The outcome was welcomed by European pharmaceuticals bodies.

“Businesses now need certainty,” said Steve Bates, CEO of Britain’s BioIndustry Association. “We must now ensure Brexit does not disrupt the safe supply of vital medicines.”

Dutch Foreign Minister Halbe Zijlstra and French European Affairs Minister Nathalie Loiseau - who both congratulated their Estonian counterpart on his “lucky” hand - told reporters both agencies would be ready to open their doors in Amsterdam and Paris on Monday, April 1, 2019, following Britain’s formal withdrawal from the European Union at the start at the weekend.

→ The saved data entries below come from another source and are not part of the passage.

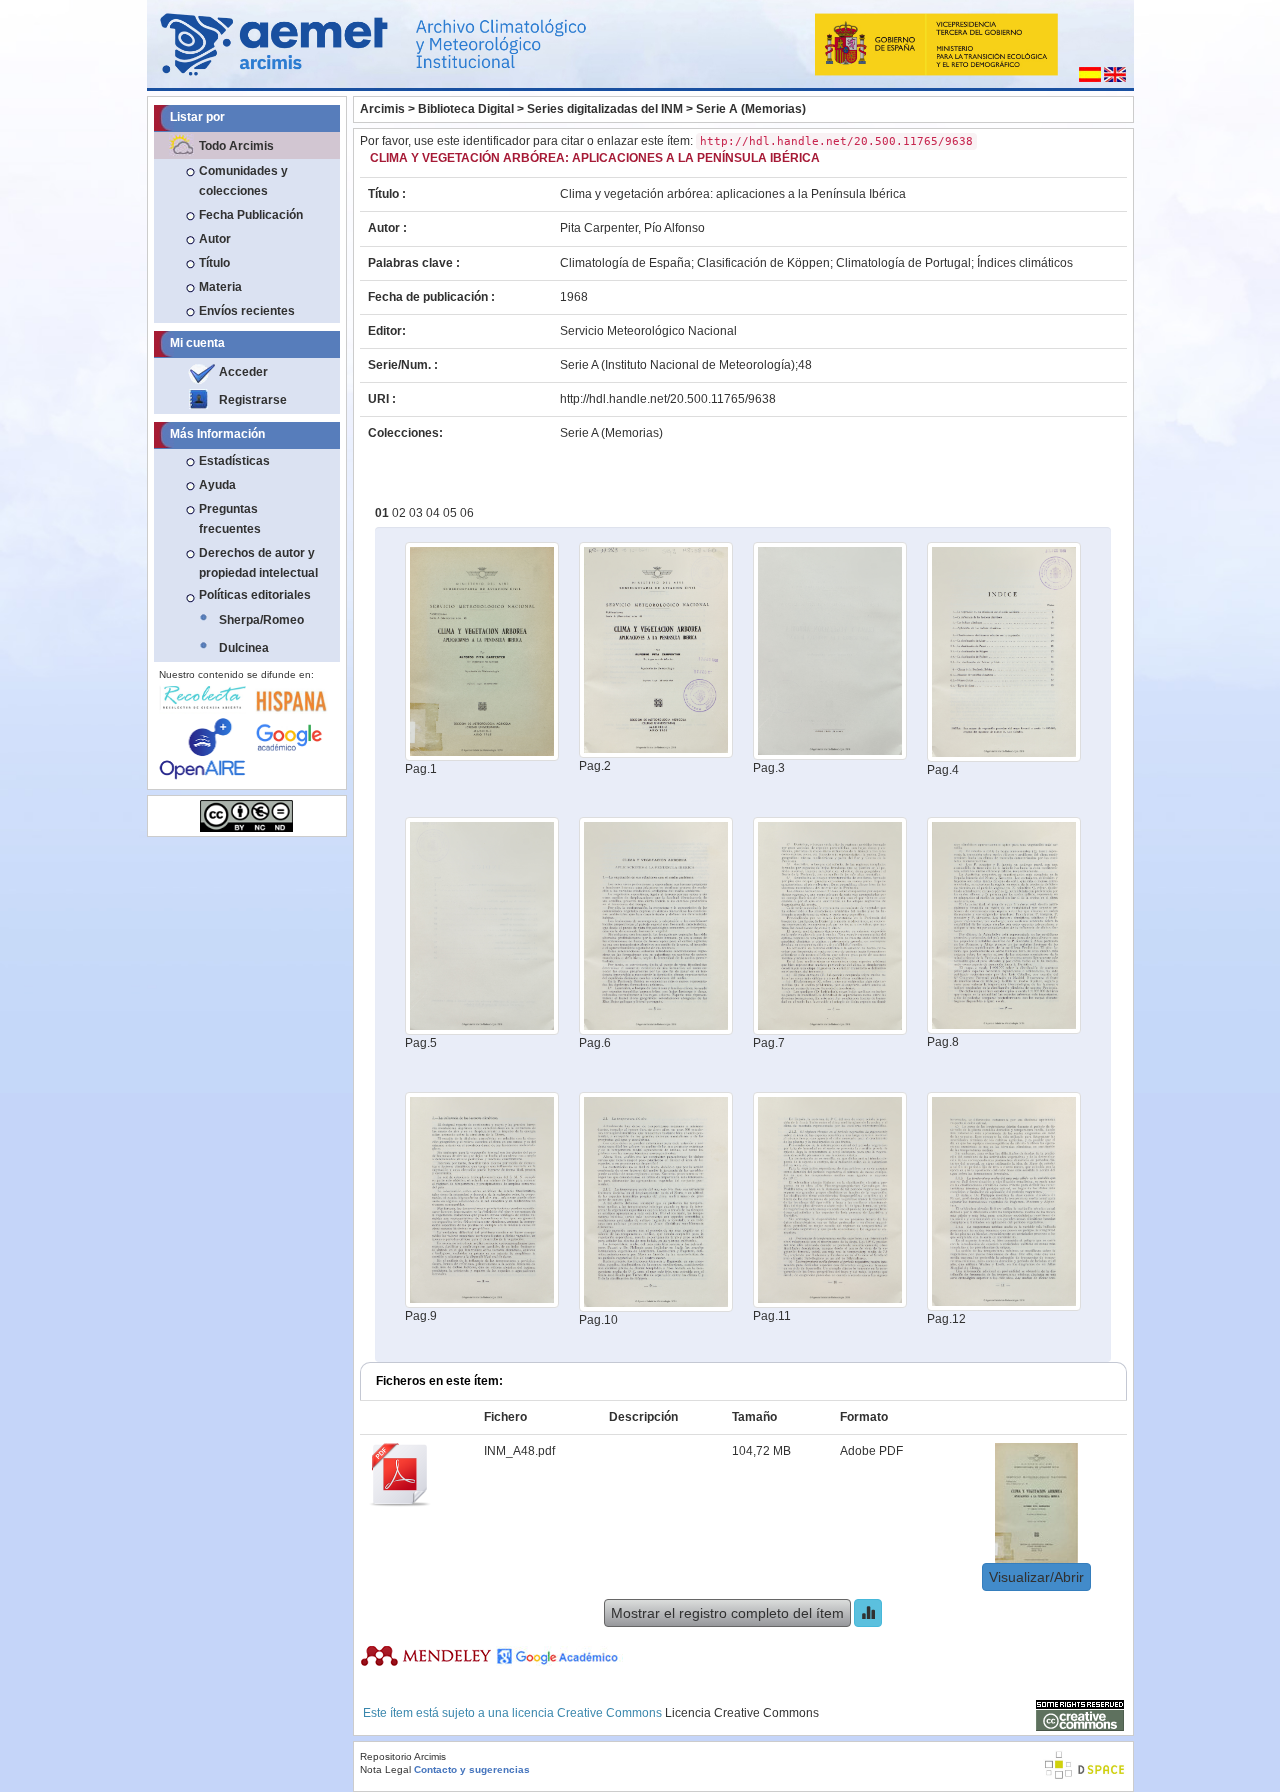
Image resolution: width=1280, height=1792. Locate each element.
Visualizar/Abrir (1036, 1577)
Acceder (243, 372)
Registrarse (253, 400)
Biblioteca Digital (466, 109)
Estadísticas (234, 461)
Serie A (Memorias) (751, 109)
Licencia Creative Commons (742, 1713)
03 (417, 513)
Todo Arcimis (236, 146)
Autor (215, 239)
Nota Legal (385, 1769)
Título (214, 263)
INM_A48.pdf (519, 1451)
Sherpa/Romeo (261, 620)
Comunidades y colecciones (243, 181)
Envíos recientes (247, 311)
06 (467, 513)
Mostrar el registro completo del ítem (727, 1613)
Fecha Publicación (251, 215)
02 (400, 513)
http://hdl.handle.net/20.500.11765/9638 (668, 399)
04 (434, 513)
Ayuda (217, 485)
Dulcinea (244, 648)
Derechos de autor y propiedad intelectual (258, 563)
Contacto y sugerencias (472, 1769)
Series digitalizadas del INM (605, 109)
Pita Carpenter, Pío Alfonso (632, 228)
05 (451, 513)
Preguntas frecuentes (230, 519)
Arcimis (382, 109)
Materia (220, 287)
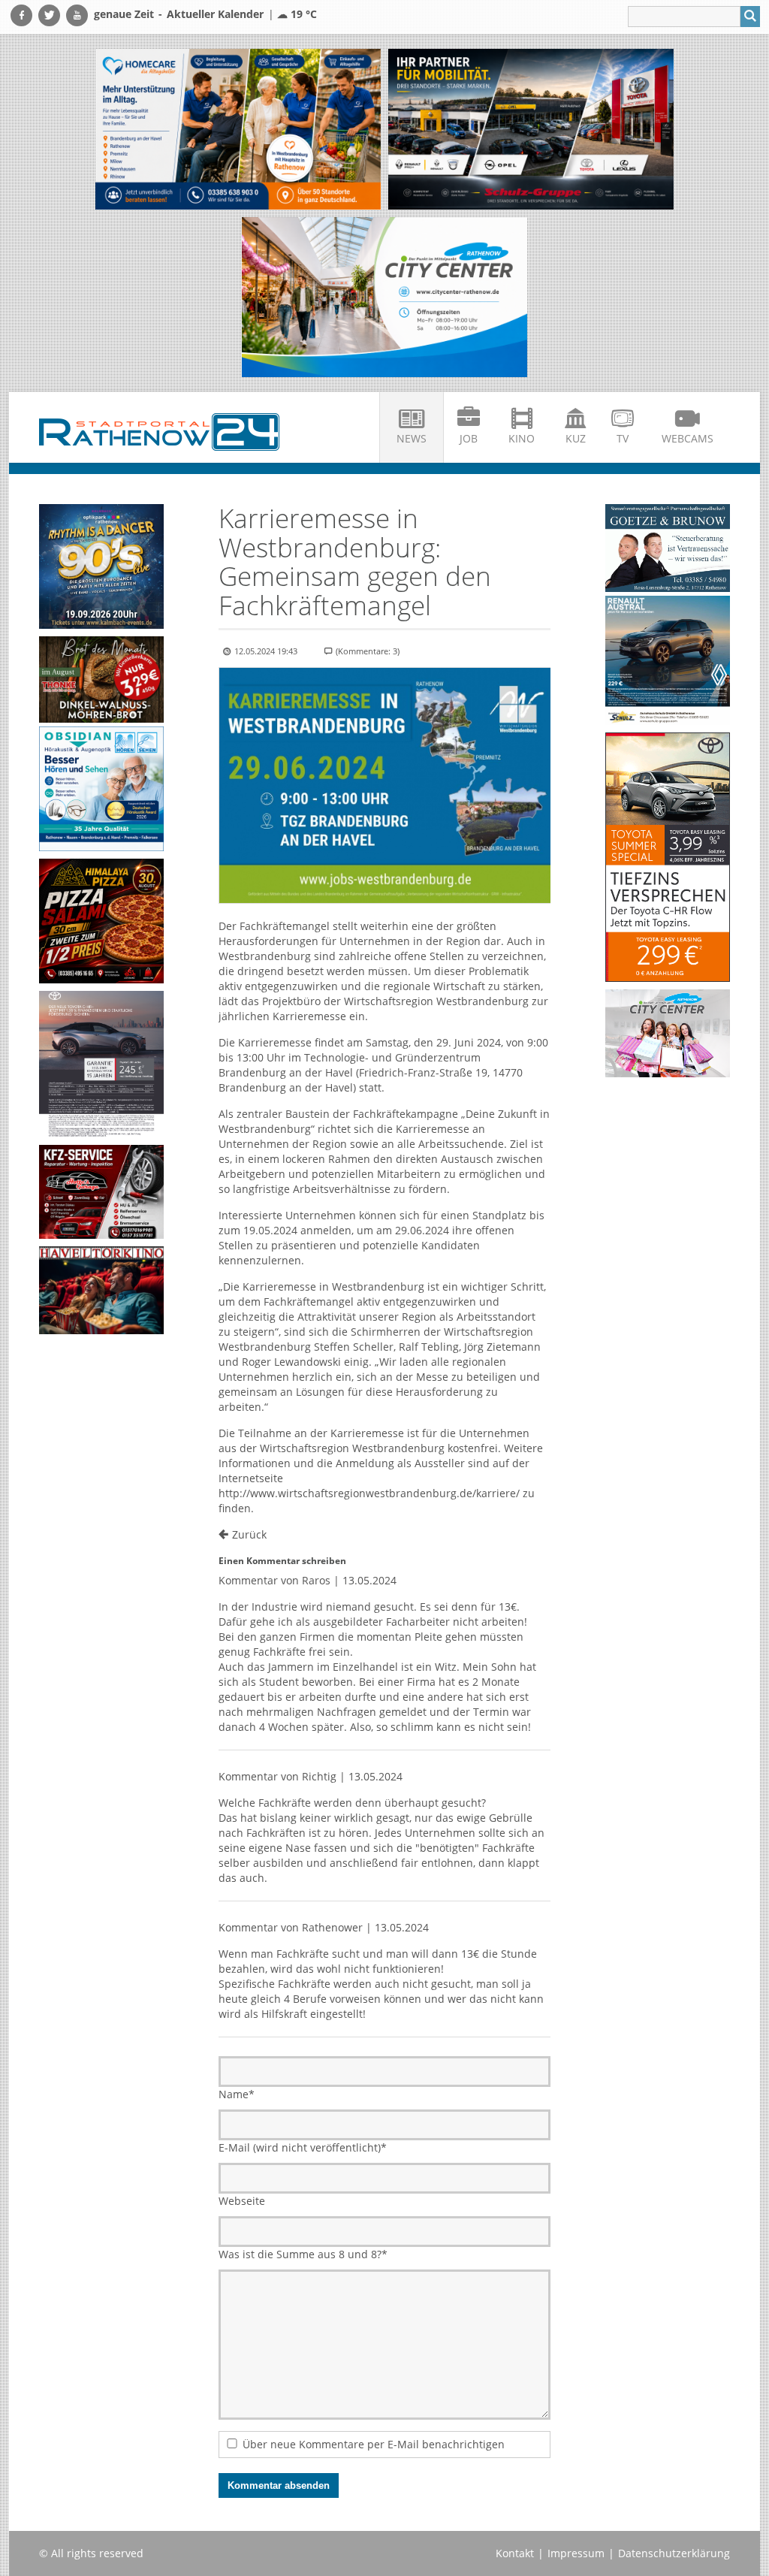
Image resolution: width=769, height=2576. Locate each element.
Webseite (242, 2201)
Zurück (249, 1534)
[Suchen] (750, 16)
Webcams (687, 438)
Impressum (576, 2553)
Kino (521, 438)
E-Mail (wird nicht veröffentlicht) (303, 2147)
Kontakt (515, 2553)
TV (623, 438)
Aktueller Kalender (215, 14)
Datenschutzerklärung (674, 2553)
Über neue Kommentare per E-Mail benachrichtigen (374, 2444)
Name (237, 2094)
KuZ (575, 438)
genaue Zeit (124, 14)
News (412, 438)
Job (469, 438)
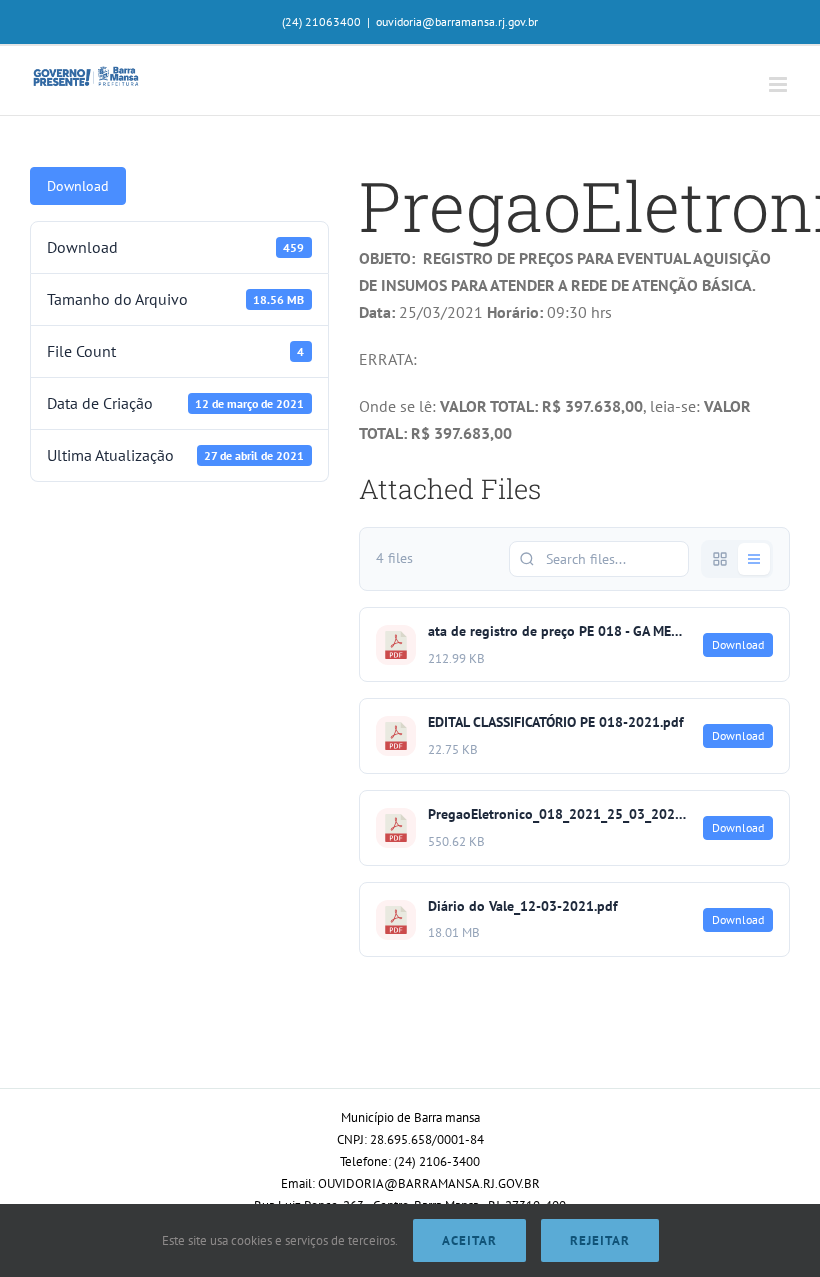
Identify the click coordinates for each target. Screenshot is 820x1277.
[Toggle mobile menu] (779, 84)
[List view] (754, 559)
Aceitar (469, 1240)
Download (78, 186)
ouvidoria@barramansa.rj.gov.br (457, 21)
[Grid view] (720, 559)
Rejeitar (600, 1240)
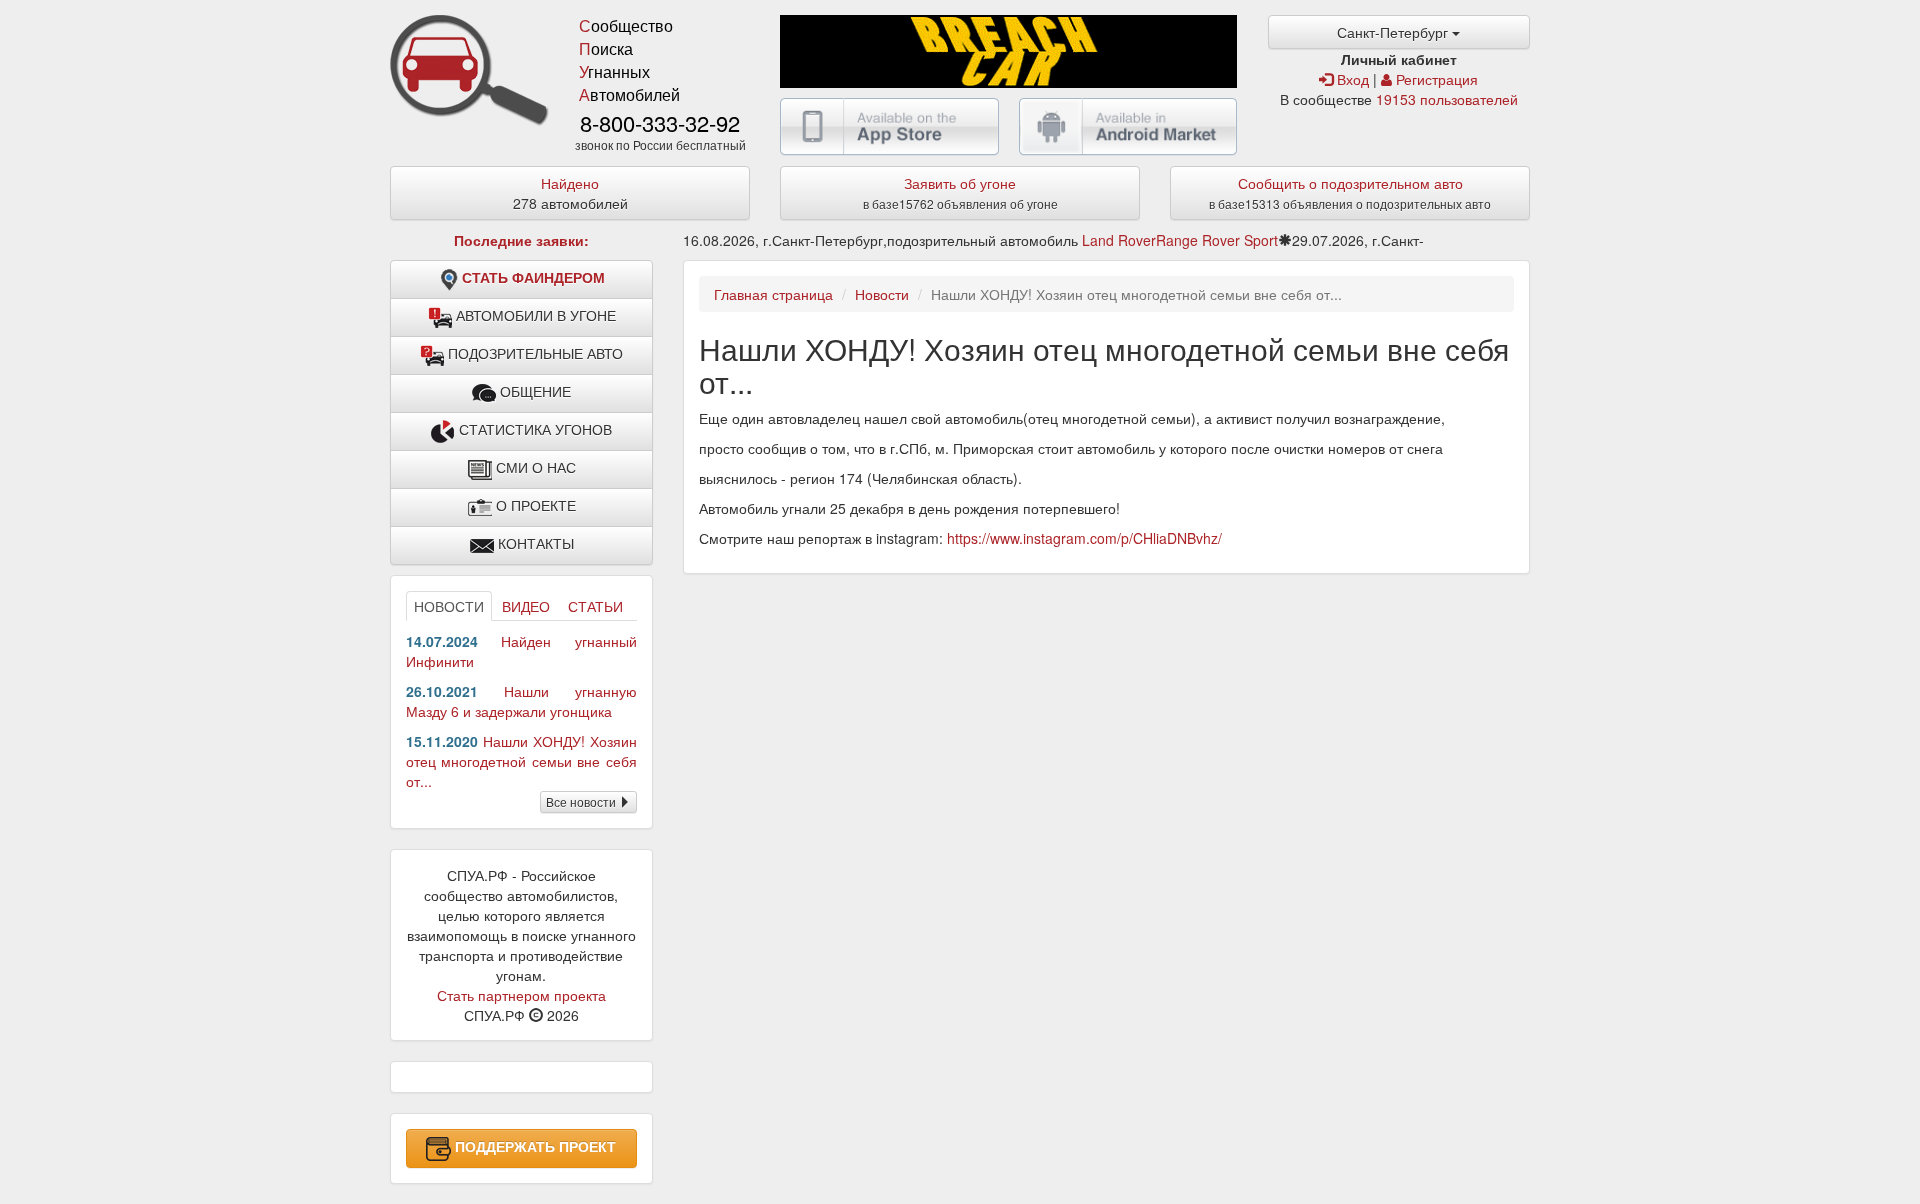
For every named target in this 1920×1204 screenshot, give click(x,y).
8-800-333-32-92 (660, 122)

Both dismissed suggestions that the process had been a slap to hopes of healing feelings of disgruntlement with the EU among increasingly nationalistic governments in parts of the east.

While “regional balance” had been among criteria that ministers were asked to observe in voting, so too was the ability to maintain the business continuity of agencies which already have about 1,000 employees between them in London.

In all, 19 cities had bid for the prestige and economic boost that the arrival of the EMA’s 900 staff and many offices for international pharmaceuticals companies will bring.

Despite aggressive backroom dealmaking, the 27 EU states were keen to avoid any protracted and bruising dispute in public, hoping to preserving a sense of unity that has emerged - so far - in negotiations over Brexit with Britain.

“Whatever the outcome,” EU summit chair Donald Tusk tweeted ahead of the votes, “the real winner of today’s vote is EU27.

“Organised and getting ready for Brexit.”